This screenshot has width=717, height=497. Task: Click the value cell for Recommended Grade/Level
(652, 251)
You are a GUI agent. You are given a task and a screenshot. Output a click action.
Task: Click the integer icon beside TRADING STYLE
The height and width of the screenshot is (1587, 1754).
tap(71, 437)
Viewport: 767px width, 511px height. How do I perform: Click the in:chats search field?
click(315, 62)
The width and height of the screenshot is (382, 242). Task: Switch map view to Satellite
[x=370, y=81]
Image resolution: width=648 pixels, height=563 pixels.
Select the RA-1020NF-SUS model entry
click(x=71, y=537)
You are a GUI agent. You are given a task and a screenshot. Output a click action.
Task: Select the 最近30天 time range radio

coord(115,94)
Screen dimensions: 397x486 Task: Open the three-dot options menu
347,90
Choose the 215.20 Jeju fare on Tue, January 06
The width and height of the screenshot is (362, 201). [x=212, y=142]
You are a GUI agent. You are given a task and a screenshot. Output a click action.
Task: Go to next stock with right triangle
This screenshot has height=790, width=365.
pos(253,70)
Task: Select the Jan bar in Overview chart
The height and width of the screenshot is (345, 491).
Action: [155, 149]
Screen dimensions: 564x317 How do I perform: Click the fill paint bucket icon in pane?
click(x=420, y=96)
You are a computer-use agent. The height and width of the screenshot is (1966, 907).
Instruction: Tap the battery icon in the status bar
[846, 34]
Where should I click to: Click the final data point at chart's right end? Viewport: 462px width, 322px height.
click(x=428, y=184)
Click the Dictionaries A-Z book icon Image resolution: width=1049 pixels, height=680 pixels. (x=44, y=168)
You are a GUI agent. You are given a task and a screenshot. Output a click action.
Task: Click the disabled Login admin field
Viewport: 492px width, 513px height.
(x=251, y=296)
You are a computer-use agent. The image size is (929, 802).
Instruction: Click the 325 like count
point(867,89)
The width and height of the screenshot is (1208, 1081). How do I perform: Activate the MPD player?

• [Task to carry out]: Output only the count of lines in the data containing "resolution".

• [Written solution]: 2